CVE-2024-8687: 
PAN-OS vulnerability analysis and mitigation

An information exposure vulnerability (CVE-2024-8687) exists in Palo Alto Networks PAN-OS software that enables a GlobalProtect end user to learn both the configured GlobalProtect uninstall password and the configured disable or disconnect passcode. The vulnerability was discovered by Claudiu Pancotan and publicly disclosed on September 11, 2024. It affects multiple versions of PAN-OS and GlobalProtect App, including versions prior to PAN-OS 8.1.25, 9.0.17, 9.1.16, 10.0.12, 10.1.9, 10.2.4, and 11.0.1, as well as Prisma Access versions before 10.2.9 (Palo Advisory).

The vulnerability has been assigned a CVSS v4.0 base score of 6.9 (MEDIUM) with the vector string CVSS:4.0/AV:L/AC:L/AT:N/PR:L/UI:N/VC:H/VI:N/VA:L/SC:N/SI:N/SA:N/AU:N/R:A/V:D/RE:M/U:Amber. It is classified as CWE-497 (Exposure of Sensitive System Information to an Unauthorized Control Sphere). The vulnerability specifically affects systems where features such as 'Allow User to Disable GlobalProtect App', 'Allow user to disconnect GlobalProtect App', or 'Allow User to Uninstall GlobalProtect App' are enabled with passcode protection (Palo Advisory).
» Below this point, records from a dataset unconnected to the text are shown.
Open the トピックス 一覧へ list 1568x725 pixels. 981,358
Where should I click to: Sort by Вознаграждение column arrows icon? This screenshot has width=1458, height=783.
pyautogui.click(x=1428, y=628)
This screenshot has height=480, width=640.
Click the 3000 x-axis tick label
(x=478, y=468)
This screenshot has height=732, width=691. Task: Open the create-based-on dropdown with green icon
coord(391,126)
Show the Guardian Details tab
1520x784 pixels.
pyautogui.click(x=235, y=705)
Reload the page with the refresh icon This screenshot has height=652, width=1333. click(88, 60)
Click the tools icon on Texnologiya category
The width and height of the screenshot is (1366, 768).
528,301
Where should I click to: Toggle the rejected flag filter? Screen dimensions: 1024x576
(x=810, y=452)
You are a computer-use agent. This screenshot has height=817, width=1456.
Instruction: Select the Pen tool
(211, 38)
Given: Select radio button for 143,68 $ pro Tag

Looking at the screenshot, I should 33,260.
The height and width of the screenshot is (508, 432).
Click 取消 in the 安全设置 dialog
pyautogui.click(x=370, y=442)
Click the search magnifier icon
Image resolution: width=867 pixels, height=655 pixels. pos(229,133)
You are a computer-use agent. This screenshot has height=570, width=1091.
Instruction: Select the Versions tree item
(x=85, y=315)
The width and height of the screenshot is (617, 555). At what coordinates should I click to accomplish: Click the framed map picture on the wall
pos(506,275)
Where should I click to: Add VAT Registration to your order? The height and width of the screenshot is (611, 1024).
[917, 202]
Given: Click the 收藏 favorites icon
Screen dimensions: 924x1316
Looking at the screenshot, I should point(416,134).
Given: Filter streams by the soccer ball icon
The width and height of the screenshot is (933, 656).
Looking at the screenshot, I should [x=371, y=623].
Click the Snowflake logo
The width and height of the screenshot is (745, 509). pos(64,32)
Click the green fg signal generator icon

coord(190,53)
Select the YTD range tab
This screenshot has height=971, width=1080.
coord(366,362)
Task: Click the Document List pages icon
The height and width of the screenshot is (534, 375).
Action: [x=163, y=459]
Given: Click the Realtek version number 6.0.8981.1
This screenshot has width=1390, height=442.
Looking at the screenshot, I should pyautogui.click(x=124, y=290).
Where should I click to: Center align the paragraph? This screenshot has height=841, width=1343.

Once the password or passcode is exposed, end users can uninstall, disable, or disconnect GlobalProtect even if the GlobalProtect app configuration would not normally permit them to do so. This could potentially compromise the security posture of affected organizations by allowing unauthorized manipulation of security controls (Palo Advisory).

Organizations can mitigate this vulnerability by either upgrading to fixed versions (PAN-OS 8.1.25, 9.0.17, 9.1.16, 10.0.12, 10.1.9, 10.2.4, 11.0.1 or later) or implementing workarounds. The workarounds include changing the settings to 'Allow with Ticket' for disable and disconnect options, and 'Disallow' for the uninstall option. It's important to note that organizations must upgrade all GlobalProtect app deployments to a fixed version before upgrading PAN-OS software to maintain functionality (Palo Advisory).